-- WHAT TO PRODUCE --
Repeat everything from the start of the material down through the line that contains "tap(26, 27)", and leave the pictures out of your answer.

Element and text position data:
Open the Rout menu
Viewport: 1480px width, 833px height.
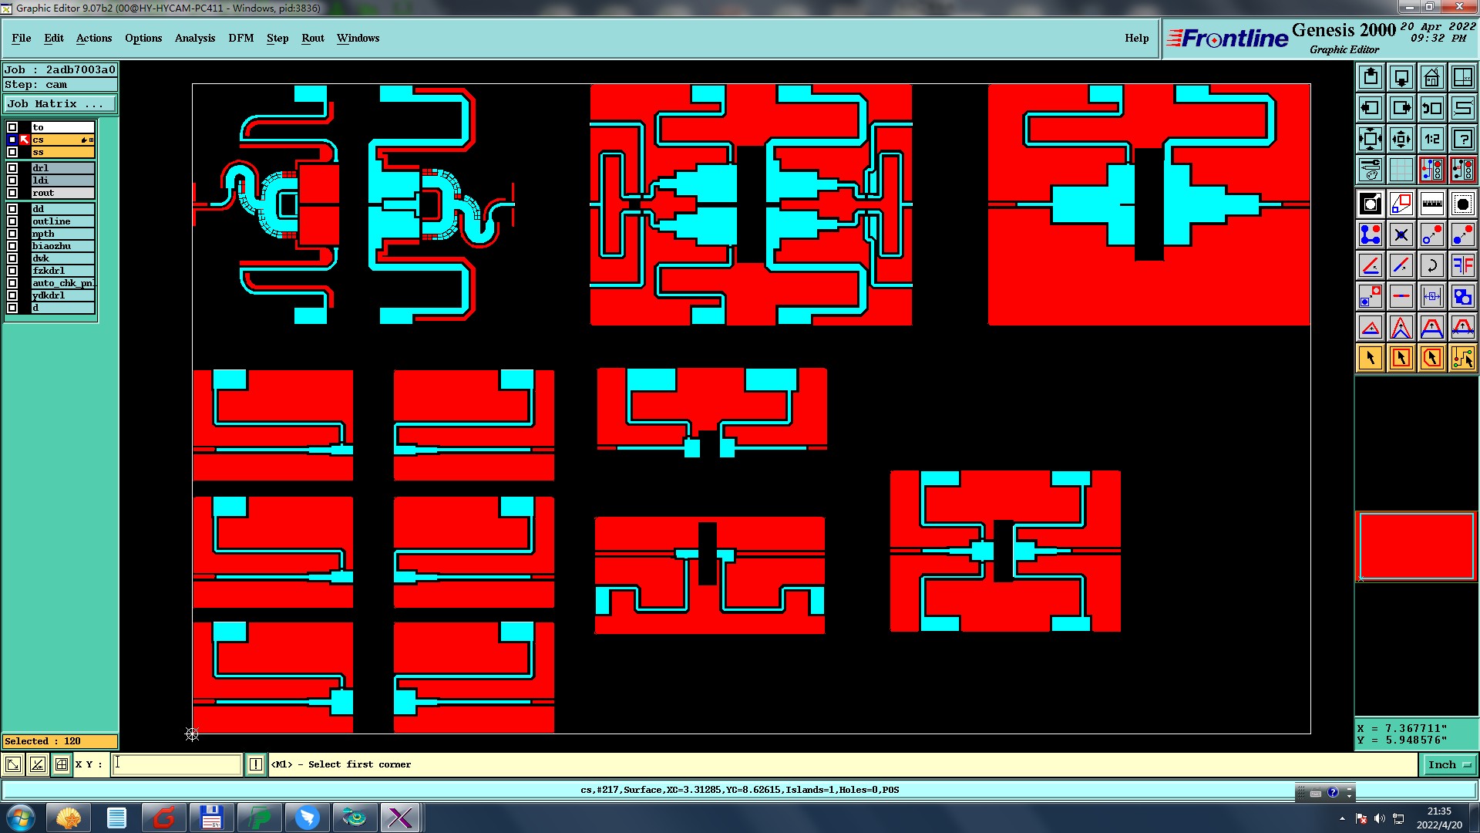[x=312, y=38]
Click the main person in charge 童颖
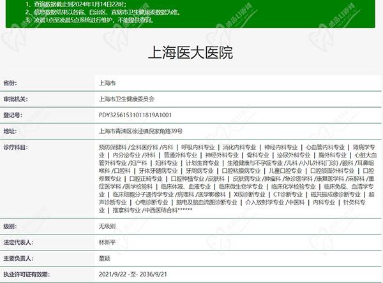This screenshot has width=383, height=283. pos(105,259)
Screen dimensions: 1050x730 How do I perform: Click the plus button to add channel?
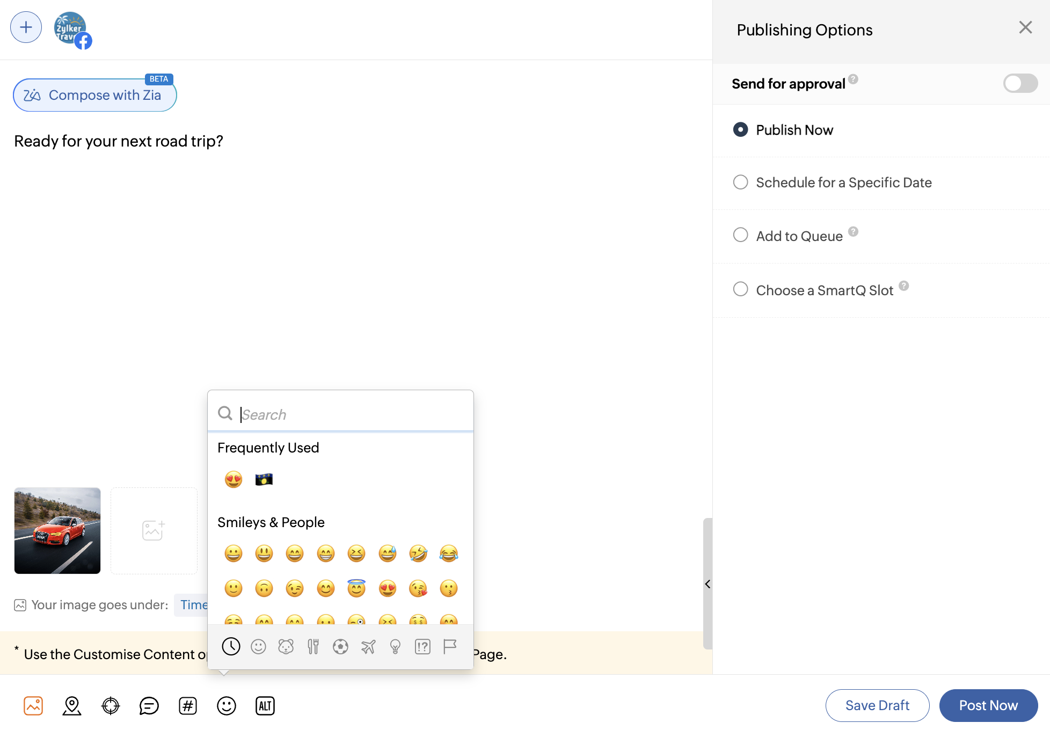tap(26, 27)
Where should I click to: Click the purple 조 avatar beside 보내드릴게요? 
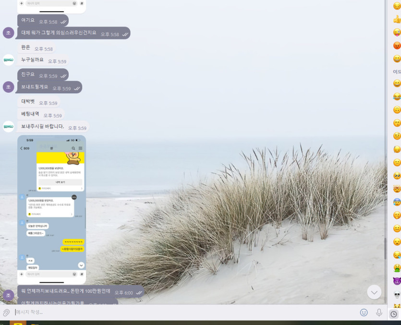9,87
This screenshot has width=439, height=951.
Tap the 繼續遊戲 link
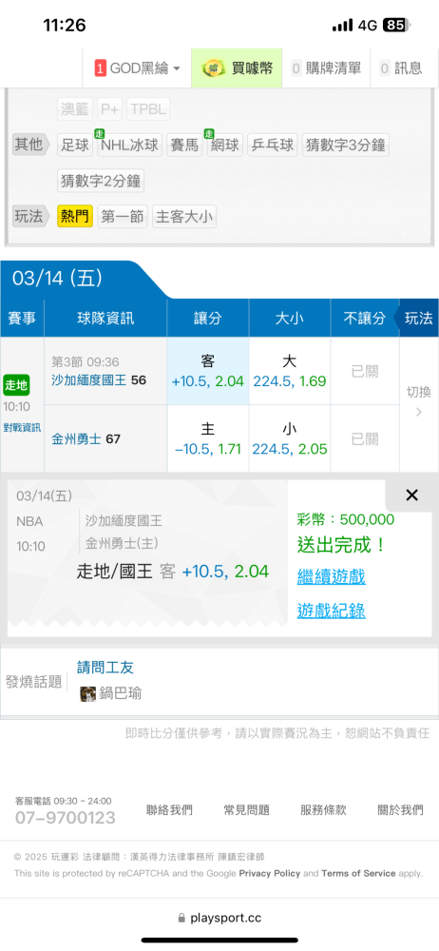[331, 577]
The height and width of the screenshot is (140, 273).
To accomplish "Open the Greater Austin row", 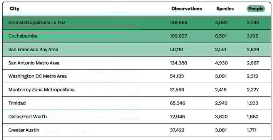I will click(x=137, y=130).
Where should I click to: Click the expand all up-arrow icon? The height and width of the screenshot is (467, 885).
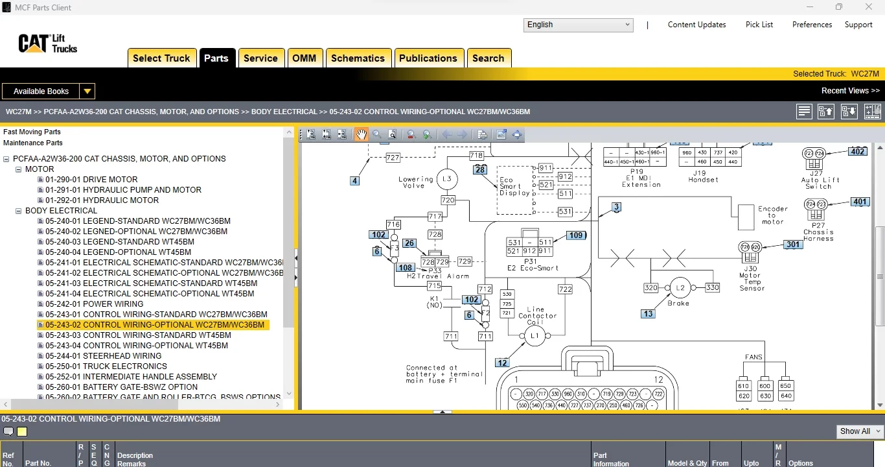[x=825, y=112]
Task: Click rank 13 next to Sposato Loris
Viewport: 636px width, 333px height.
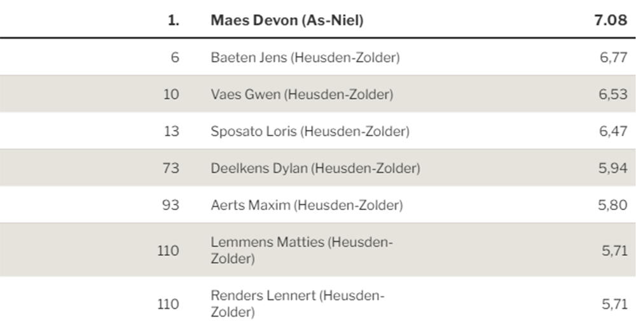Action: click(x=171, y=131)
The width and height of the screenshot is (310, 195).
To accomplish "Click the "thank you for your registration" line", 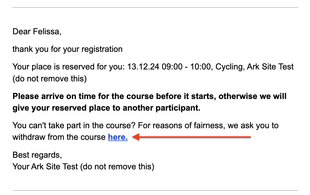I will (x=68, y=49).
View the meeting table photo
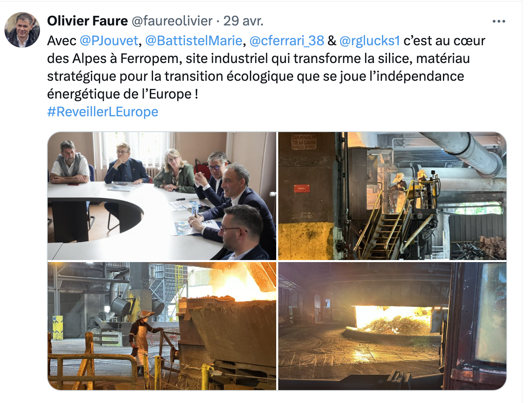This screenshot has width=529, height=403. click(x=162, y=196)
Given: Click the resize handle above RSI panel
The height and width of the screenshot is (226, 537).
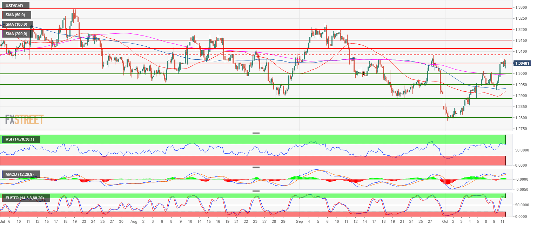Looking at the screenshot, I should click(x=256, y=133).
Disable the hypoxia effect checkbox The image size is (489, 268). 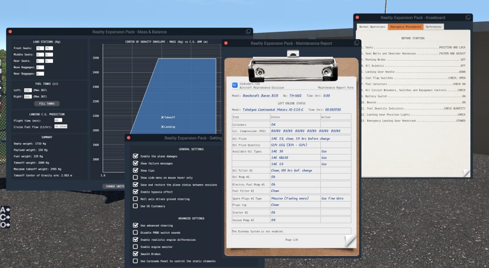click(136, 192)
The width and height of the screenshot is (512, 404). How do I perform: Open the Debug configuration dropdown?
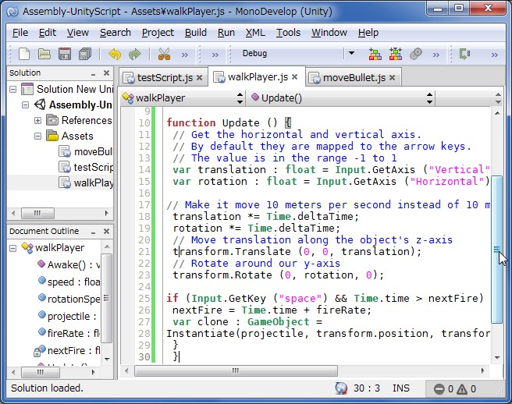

-- ANSWER TO THIS PROBLEM --
Open the Rout menu
Viewport: 1480px width, 833px height.
[x=312, y=38]
Click the main person in charge 童颖
This screenshot has width=383, height=283. pos(105,259)
Screen dimensions: 1050x730 How do I perform: Click the plus button to add channel?
tap(26, 27)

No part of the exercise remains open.